Greetings,
As many of you know, this has been a difficult season in my life, in which my family and I struggled to support my parents through my father’s health crises and eventual death in July. His suffering was significant enough that there was an element of relief at his final gentle passing, but we are still so sad at the loss of a man who was courageous, kind, wise, and funny, and a wonderful father, grandfather, friend, and citizen of the world. I am grateful to so many of you who have reached out, expressed your condolences, offered emotional support, and just plain showed up: through attending Dad’s service, through mailing loving notes to my family and especially my mother. I am so grateful that you are my chosen community!
Being surrounded by such loving kindness has me thinking about the power of caring community this week. Think about the people you love most. Wouldn’t you wish for them the kind of communal support I’ve just described? As my sons grow into adults, I don’t have any real sense of where they’ll live or what they do, but I sure hope the universe will bring them to live in a place where they can love and be loved in safety, where they can thrive through access to the beauty of nature as well as a vibrant arts scene, and where they can sense the abundance of love and support I’ve known for so long in our neck of the woods. Think about it: doesn’t everyone want that for their children or their neighbors’ children? Now stretch your thoughts even further: who are the people who you think don’t deserve to live in a community like this one?

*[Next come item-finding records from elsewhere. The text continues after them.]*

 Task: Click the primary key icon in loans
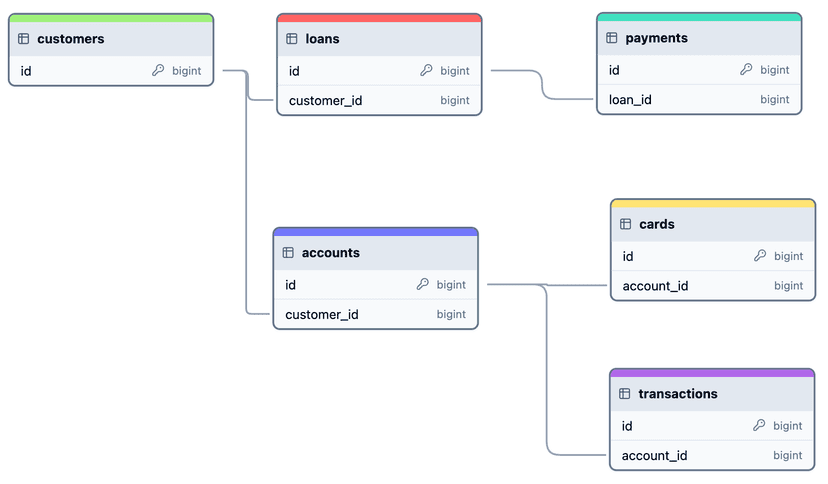pyautogui.click(x=426, y=71)

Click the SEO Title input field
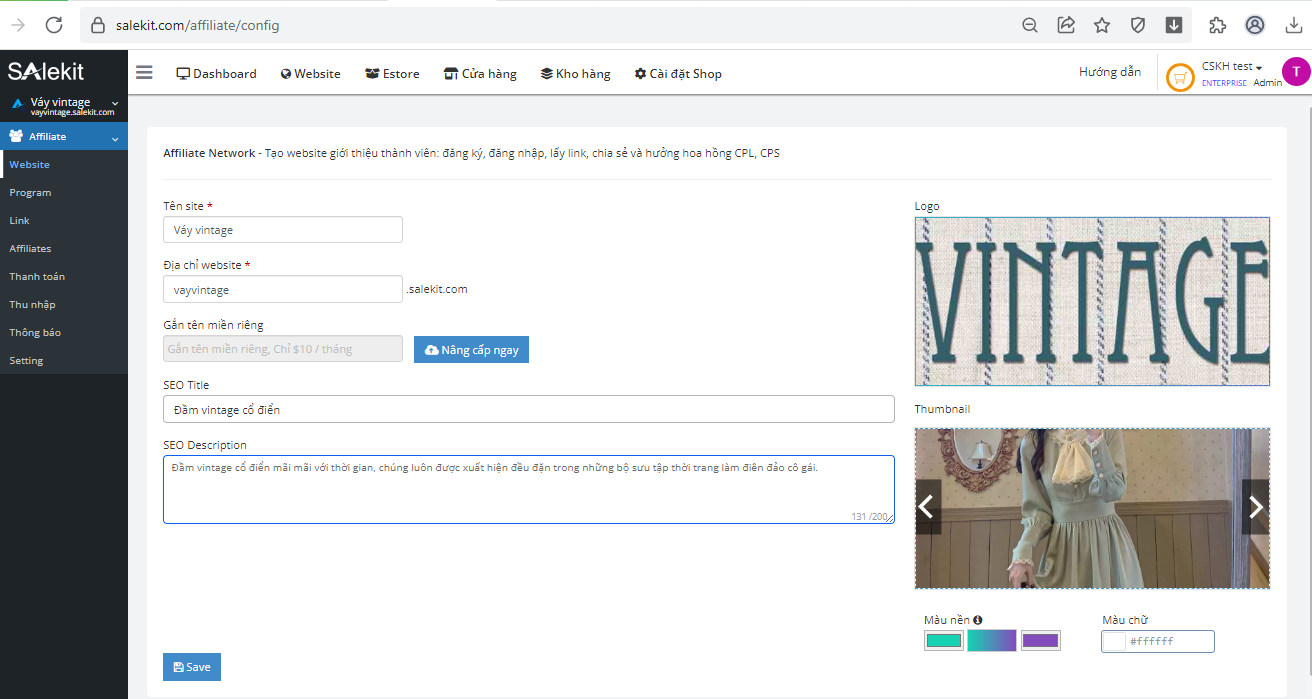coord(528,409)
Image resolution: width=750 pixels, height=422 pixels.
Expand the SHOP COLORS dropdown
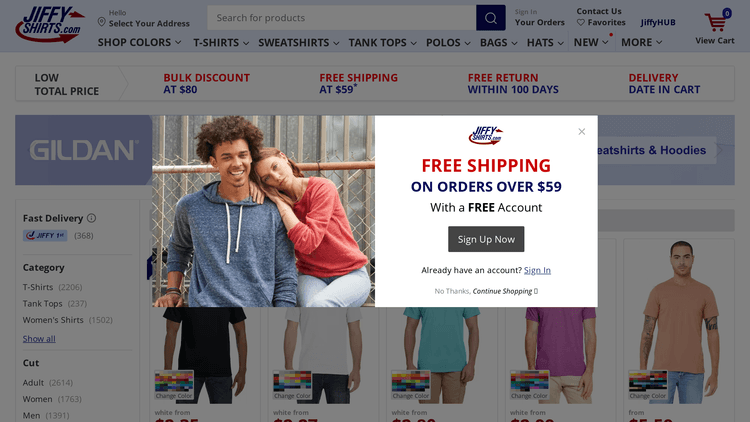click(x=139, y=43)
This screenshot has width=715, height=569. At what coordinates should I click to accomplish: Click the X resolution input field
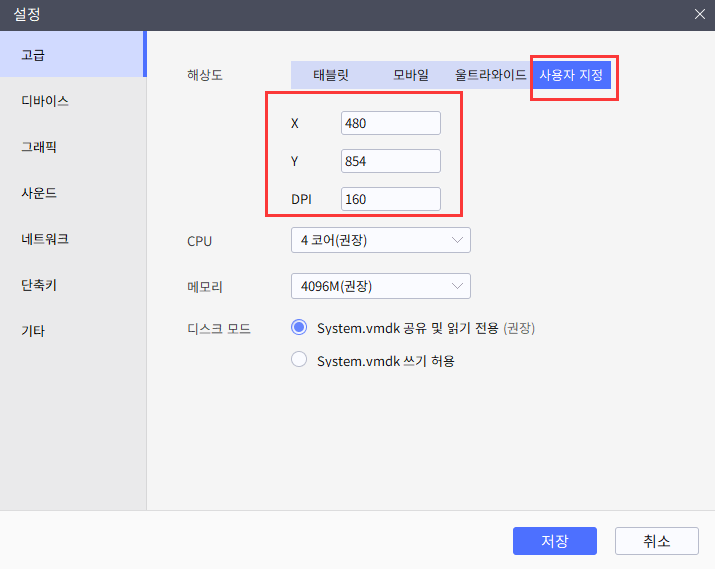[x=390, y=123]
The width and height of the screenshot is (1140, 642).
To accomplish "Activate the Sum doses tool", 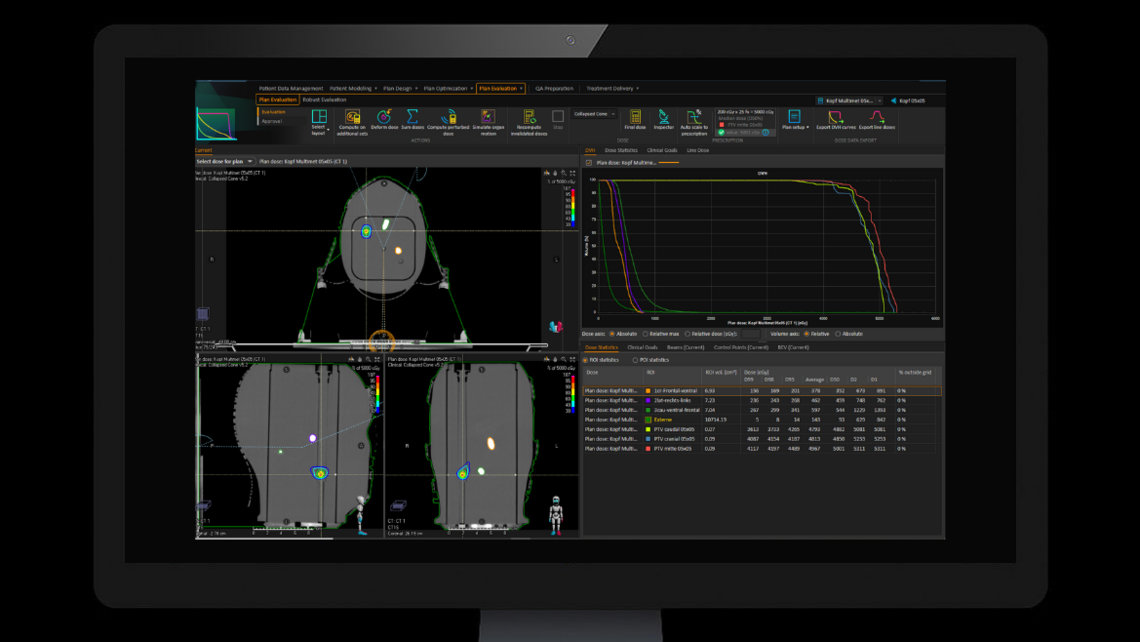I will click(413, 117).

As a flawed human being who seeks to follow the example and courage of Jesus Christ, I have to say that I can’t think of a single person or category of people that I would single out as being unworthy of safe, connected, and beauty-filled community. Perhaps this is why our congregation (along with non-church-folk within the wider community) is seeking to engage with CASP (Community Asylum Seekers’ Project) in their work with asylum-seekers. We don’t yet know what that involvement will look like, but I encourage all of you who love our community to keep your eyes peeled for information about how you can get involved.
The opening line of a powerful poem by British-Somali poet Warsan Shire puts it succinctly and convictingly: “No one leaves home unless / home is the mouth of a shark.” And if we wouldn’t want to live in the mouth of a shark, why should we be content to let others?
Community can be so healing, so enlivening, so joyful. In community, we learn to be accountable for our words and deeds. In community, we learn to flourish and to love the differences around us. In community, we find friendship, a helping hand, and maybe a casserole when we are sick or grieving. Strong and loving community is an inherent good, and should be available to all.
Each year, we celebrate our community through our Community Fair, so I hope you’ll join us there. Every Sunday (and then some!) at 10 a.m., many of us deepen our sense of community through open-minded and big-hearted worship, with beautiful music, courageous interpretation in an environment that fosters the freedom to question and to laugh, compassionate and honest prayer, and shared fellowship over coffee; I hope you’ll consider adding your voice, heart, and mind to our worshiping congregation. And as the opportunity arises, I hope we’ll all support the opportunities for asylum seekers to find the same beauty of community that we’ve found together.